*** Opening SOURCE MATERIAL ***

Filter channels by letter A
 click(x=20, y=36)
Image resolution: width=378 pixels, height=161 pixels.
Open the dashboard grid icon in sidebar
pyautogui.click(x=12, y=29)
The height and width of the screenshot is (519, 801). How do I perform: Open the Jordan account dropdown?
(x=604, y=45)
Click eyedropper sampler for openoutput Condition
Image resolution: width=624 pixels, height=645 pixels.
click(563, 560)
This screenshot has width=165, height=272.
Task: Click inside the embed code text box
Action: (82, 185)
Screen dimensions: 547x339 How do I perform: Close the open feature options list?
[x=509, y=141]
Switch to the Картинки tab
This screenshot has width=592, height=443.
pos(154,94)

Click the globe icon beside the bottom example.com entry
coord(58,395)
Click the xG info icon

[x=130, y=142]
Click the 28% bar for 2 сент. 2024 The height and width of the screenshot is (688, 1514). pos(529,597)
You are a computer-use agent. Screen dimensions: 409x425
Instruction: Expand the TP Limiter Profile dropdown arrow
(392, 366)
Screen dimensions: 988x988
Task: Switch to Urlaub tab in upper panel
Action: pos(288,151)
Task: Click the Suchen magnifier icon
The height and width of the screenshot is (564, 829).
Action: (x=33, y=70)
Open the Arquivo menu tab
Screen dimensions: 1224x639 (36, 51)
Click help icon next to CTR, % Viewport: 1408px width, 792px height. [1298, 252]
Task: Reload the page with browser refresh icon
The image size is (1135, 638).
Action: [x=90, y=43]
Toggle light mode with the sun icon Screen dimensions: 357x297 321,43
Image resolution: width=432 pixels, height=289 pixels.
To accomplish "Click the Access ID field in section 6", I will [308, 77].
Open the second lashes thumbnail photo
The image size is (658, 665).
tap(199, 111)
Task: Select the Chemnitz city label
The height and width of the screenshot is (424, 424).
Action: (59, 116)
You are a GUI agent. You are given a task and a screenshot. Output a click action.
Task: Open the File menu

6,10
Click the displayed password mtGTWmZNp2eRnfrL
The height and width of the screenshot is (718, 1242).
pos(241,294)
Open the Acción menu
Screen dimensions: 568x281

*** Closing SOURCE MATERIAL ***

### WHAT THE TASK ASKS
The expected output is the exact run of lines from the start of the entries through the line with "Click eyedropper sampler", inclusive.

### WRITTEN REPLY
Filter channels by letter A
 click(x=20, y=36)
Image resolution: width=378 pixels, height=161 pixels.
Open the dashboard grid icon in sidebar
pyautogui.click(x=12, y=29)
The height and width of the screenshot is (519, 801). How do I perform: Open the Jordan account dropdown?
(x=604, y=45)
Click eyedropper sampler for openoutput Condition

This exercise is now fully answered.